Camille fue a sentarse al fondo de la habitación, con un libro. A esperar que pasara. Adamsberg levantaba pequeñas pilas de fichas que se derrumbaban y volvía a empezar, mascullando, secándose los ojos de vez en cuando, como si aquellos desplomes le causaran una gran pesadumbre. El alcohol le arrancaba emociones y divagaciones, a las que Camille respondía con un leve gesto. Tras más de una hora, cerró su libro.

– Si te encuentras mejor ahora, vete -dijo ella.

– Primero quiero ver al tipo de los perros -afirmó Adamsberg levantándose con rapidez.

– Bueno. ¿Cómo piensas hacerlo?

– Sacándolo de su escondrijo. Un tío que se esconde y que no se atreve a mirarme de frente.

– Es posible.

Adamsberg recorrió el estudio con pasos vacilantes, luego se dirigió hacia la buhardilla.

– No está arriba -dijo Camille guardando las fichas-. Puedes creerme.

– ¿Dónde se esconde?

Camille abrió los brazos en un gesto de impotencia.

– Aquí no -dijo.

– ¿Aquí no?

– Eso es. Aquí no.

– ¿Ha salido?

– Se ha marchado.

– ¿Te ha abandonado? -gritó Adamsberg.

– Sí. No grites y deja ya de buscarle.

Adamsberg se sentó en el brazo del sillón, bastante despejado ya por los remedios y la sorpresa.

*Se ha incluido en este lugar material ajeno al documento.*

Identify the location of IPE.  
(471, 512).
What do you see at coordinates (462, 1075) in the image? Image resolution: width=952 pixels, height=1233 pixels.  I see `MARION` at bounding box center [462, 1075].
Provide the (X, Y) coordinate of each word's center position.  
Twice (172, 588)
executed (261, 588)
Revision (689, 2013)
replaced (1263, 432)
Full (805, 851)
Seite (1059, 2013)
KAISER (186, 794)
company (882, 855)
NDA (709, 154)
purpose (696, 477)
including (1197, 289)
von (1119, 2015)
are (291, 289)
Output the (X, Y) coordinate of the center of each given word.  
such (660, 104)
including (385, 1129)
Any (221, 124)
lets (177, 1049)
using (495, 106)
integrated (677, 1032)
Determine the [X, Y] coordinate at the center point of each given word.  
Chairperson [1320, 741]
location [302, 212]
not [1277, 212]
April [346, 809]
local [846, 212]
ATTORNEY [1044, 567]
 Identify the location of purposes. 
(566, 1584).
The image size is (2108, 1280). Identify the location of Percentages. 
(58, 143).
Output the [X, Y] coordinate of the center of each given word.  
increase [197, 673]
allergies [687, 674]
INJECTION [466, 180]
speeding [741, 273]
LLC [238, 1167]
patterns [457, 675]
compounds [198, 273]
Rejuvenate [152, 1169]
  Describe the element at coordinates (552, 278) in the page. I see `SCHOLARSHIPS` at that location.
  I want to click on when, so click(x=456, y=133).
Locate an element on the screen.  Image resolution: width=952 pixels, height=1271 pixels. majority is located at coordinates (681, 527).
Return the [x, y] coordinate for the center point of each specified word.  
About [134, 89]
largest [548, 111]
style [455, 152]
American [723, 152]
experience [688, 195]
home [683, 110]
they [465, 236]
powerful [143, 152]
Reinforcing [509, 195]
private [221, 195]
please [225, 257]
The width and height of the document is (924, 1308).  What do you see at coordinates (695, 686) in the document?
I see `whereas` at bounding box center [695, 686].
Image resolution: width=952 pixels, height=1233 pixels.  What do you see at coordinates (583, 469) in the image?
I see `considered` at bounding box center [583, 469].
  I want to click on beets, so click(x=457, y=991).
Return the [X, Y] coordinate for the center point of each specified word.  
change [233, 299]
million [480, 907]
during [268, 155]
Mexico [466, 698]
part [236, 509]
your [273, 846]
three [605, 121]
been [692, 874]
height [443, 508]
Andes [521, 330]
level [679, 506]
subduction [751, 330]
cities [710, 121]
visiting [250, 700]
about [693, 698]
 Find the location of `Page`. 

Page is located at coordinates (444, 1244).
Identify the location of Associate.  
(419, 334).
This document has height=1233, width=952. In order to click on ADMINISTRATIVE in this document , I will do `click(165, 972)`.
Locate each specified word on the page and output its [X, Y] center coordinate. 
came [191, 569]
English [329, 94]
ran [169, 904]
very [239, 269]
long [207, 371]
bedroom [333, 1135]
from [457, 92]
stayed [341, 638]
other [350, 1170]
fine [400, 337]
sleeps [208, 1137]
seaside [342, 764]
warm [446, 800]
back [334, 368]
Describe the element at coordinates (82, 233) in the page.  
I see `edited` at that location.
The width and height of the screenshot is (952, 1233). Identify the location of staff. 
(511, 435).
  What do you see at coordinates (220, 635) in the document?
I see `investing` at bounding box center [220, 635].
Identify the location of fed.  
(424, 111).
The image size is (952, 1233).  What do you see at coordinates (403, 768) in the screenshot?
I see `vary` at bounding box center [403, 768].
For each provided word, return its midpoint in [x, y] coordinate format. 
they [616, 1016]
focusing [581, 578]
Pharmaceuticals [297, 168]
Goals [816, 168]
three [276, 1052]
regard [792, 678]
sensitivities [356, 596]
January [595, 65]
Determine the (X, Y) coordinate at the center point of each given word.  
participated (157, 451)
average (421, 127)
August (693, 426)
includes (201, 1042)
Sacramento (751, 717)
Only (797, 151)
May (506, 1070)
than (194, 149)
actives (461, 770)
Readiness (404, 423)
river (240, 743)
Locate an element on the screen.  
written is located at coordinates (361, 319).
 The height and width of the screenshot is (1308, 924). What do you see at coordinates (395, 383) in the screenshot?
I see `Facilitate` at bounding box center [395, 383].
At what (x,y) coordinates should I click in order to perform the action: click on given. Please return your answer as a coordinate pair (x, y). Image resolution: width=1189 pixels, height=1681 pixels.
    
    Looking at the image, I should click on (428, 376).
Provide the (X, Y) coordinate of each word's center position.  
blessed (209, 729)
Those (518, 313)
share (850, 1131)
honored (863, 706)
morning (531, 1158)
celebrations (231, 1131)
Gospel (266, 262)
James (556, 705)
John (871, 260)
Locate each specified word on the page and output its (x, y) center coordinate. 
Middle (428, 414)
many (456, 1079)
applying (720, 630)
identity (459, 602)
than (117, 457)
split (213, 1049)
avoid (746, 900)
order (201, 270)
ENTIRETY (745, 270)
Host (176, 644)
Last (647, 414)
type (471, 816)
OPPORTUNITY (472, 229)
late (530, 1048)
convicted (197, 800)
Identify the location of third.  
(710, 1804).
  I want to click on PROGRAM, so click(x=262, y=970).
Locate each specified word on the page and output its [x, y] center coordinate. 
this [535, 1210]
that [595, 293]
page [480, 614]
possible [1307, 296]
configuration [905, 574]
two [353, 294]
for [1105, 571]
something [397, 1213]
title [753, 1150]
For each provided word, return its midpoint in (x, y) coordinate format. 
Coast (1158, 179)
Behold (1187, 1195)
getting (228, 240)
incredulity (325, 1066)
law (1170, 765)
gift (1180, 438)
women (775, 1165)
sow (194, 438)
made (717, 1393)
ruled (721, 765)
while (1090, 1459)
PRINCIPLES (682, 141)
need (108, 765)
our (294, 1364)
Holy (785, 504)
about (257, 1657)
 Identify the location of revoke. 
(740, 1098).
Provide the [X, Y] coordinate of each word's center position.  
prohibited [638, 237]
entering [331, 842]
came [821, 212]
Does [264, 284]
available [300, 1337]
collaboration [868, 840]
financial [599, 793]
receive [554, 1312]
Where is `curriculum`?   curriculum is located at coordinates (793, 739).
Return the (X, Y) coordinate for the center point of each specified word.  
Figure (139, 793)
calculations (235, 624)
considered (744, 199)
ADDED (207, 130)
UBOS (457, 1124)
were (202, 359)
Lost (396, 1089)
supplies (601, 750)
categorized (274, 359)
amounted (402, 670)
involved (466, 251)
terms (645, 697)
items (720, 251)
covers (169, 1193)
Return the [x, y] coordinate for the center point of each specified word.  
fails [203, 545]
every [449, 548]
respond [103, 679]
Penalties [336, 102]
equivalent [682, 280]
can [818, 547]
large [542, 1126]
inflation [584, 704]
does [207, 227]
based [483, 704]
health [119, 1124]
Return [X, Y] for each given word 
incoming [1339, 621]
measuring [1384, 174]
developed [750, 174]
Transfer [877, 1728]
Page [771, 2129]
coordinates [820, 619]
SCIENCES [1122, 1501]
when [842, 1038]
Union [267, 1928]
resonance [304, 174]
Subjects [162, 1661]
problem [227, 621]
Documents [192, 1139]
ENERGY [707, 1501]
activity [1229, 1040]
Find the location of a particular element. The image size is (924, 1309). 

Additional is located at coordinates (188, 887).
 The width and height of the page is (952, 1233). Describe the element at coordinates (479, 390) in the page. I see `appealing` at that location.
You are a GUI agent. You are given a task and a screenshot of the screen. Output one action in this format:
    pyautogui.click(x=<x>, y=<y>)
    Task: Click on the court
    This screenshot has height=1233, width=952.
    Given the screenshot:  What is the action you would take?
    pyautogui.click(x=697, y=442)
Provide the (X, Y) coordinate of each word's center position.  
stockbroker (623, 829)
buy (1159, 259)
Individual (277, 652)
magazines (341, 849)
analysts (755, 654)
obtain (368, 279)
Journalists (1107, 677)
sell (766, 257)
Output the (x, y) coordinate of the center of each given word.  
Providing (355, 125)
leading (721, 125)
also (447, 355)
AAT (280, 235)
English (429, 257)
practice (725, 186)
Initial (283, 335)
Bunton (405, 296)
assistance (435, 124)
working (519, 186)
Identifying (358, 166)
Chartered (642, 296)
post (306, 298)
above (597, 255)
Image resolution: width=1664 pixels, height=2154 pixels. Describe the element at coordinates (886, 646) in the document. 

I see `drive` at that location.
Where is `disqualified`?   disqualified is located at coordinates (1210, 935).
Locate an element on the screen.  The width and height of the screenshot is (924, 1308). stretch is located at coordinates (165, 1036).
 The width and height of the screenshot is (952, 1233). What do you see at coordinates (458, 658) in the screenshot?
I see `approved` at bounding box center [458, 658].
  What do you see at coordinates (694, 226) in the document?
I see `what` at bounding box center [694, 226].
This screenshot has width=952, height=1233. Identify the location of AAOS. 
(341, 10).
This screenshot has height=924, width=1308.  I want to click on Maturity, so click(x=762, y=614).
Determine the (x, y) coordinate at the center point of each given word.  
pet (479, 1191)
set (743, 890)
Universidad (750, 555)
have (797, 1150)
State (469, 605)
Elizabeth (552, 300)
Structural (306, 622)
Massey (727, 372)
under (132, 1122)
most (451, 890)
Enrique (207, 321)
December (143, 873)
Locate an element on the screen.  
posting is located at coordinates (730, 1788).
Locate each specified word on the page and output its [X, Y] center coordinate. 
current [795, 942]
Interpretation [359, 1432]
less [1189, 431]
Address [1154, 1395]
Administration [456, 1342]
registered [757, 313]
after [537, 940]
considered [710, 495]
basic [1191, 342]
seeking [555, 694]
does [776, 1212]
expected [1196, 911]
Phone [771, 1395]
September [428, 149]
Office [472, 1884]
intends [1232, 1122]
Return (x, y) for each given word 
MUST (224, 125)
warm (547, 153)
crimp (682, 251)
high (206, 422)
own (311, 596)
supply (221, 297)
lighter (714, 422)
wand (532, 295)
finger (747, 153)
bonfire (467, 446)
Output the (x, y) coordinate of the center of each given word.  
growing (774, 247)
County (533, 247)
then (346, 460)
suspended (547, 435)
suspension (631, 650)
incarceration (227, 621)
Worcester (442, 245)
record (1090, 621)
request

– Carajo, ¿te ha abandonado? ¿Con el niño?

– Eso pasa.

Camille terminaba de meter las fichas del Mah-Jong en su caja.

– Mierda -dijo sordamente Adamsberg-. Realmente no tienes suerte.

Camille se encogió de hombros.

– No hubiera debido marcharme -proclamó Adamsberg sacudiendo su cabeza-. Te habría protegido, habría sido una muralla -afirmó abriendo los brazos y pensando, de pronto, en el boss de las ocas marinas.

– ¿Te aguantas de pie ya? -preguntó dulcemente Camille, levantando los ojos.

– Claro que me aguanto.

– Entonces vete ahora, Jean-Baptiste.